State Dept Has Trouble Explaining American Inaction in Aleppo

State Department spokesman Mark Toner had trouble explaining Tuesday why the United States has not done more to address the humanitarian situation in Aleppo, Syria as the situation has deteriorated in recent days.

Since the ceasefire in Syria fell apart last week, the siege of Aleppo has escalated, especially with the news that Syrian regime forces are now attacking rebel-held parts of the city with ground forces. Russian and Syrian aircraft have been bombing the city for some time now, killing many innocent civilians and aid workers.

Reuters reporter Arshad Mohammed asked Toner why the United States government has not acted in Aleppo.

"What makes Aleppo different from the Yazidis who were on Mount Sinjar, from the Libyans who [Muammar] Gaddafi said he was going to hunt down like rats? What’s the difference here?" Mohammed said. "You have 250,000 people in a defined area that are now surrounded, that are subject not just to air but now to ground assault. Why did the United States deem it to be in the U.S. national interest to intervene in those other circumstances but not in this circumstance?"
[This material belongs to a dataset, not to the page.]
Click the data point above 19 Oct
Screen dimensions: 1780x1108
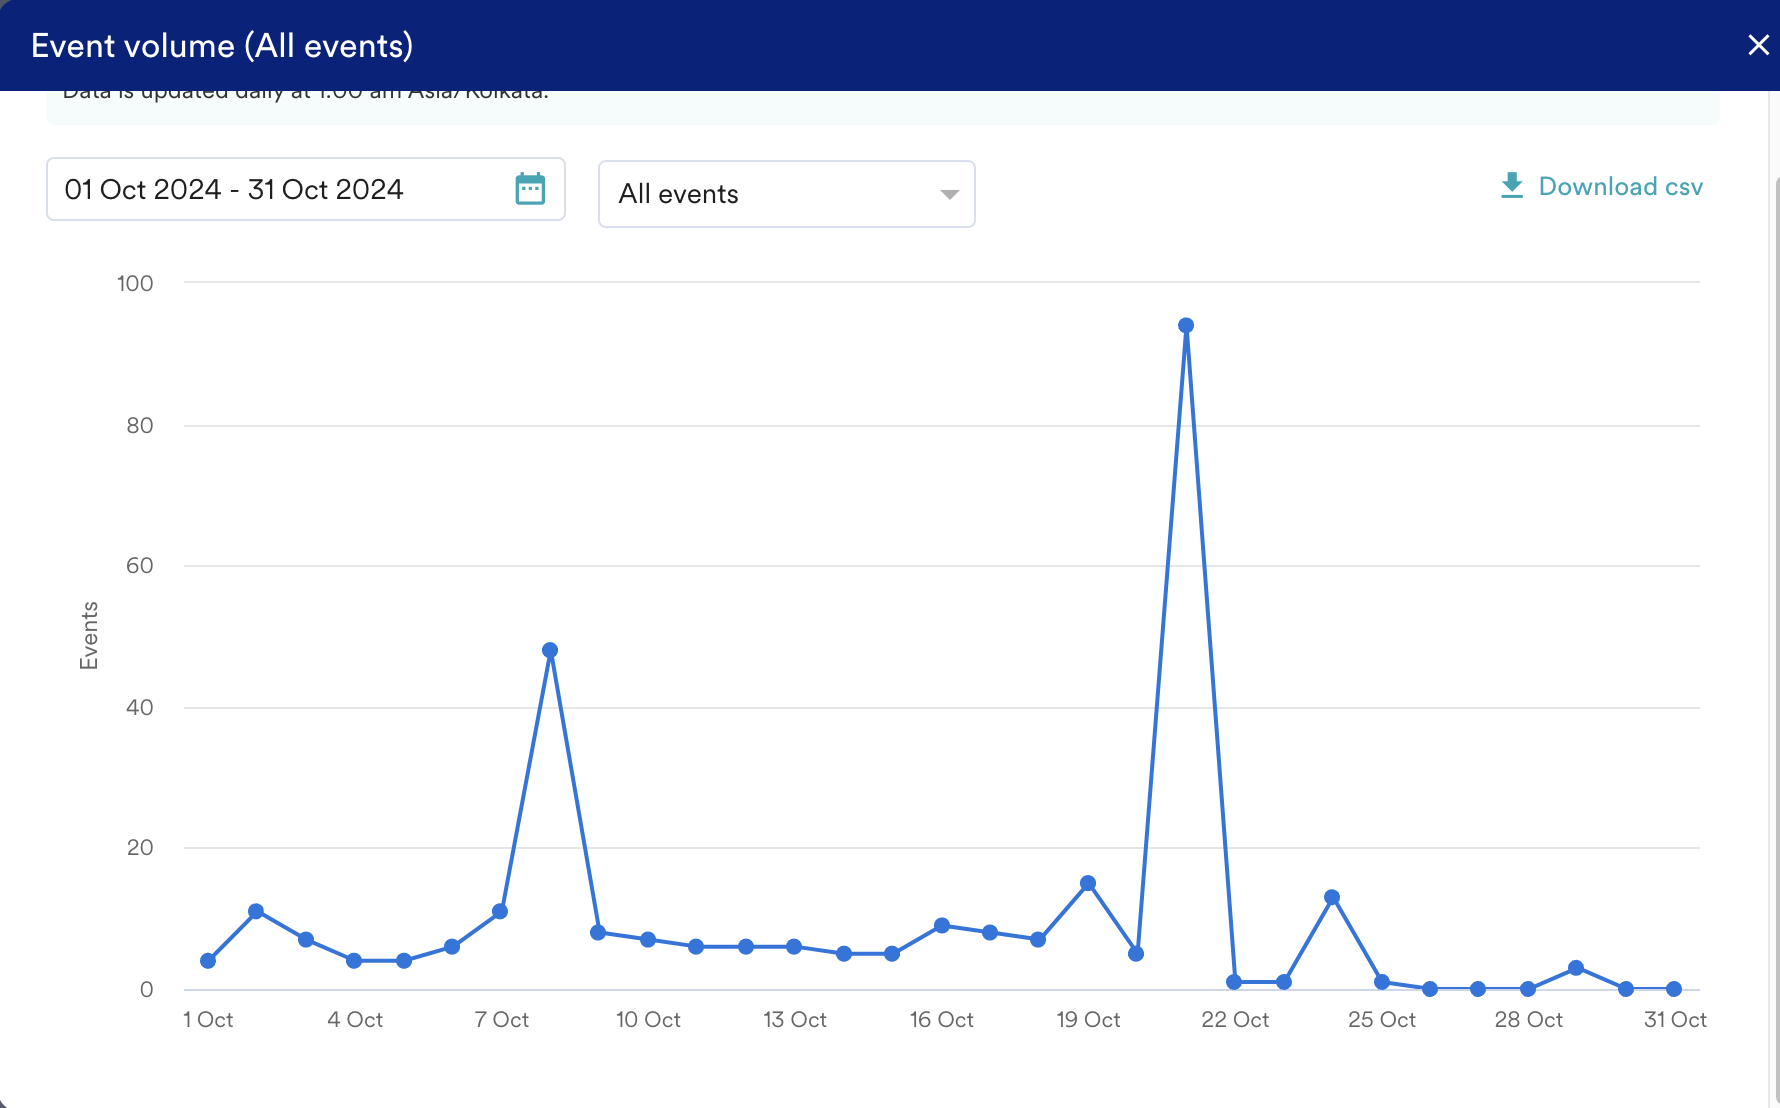pyautogui.click(x=1088, y=883)
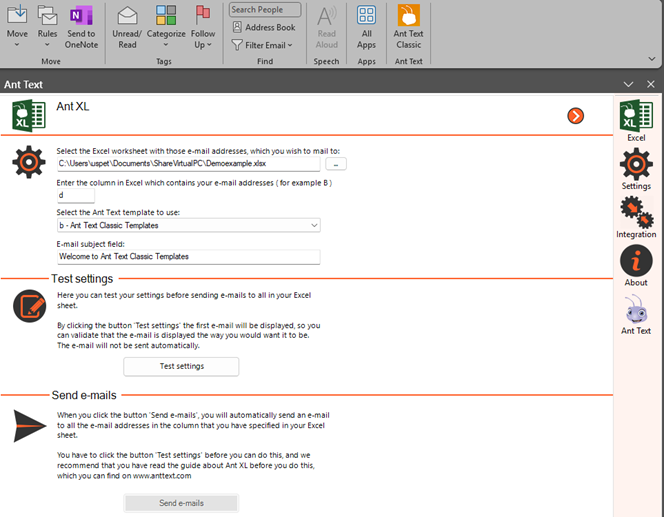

Toner said that he does not like comparing different situations the U.S. has faced due to different circumstances.

"In the case of Aleppo, in the case of Syria, it’s hard to find one that’s more complex, and we’ve talked about that," Toner said. "But also, the fact that really until the past few weeks we felt like we were on a firm path toward a possible diplomatic resolution to this. We still believe that’s possible."

Mohammed then asked Toner if it was possible that the Obama administration may want to end diplomacy after it has mostly failed for five years.

"As part of, frankly, a healthy debate within any administration, those conversations are always ongoing, how you approach or how you resolve an issue like this or a problem like this, a conflict like this. Ultimately, you know, that’s a decision for the president to make," Toner said.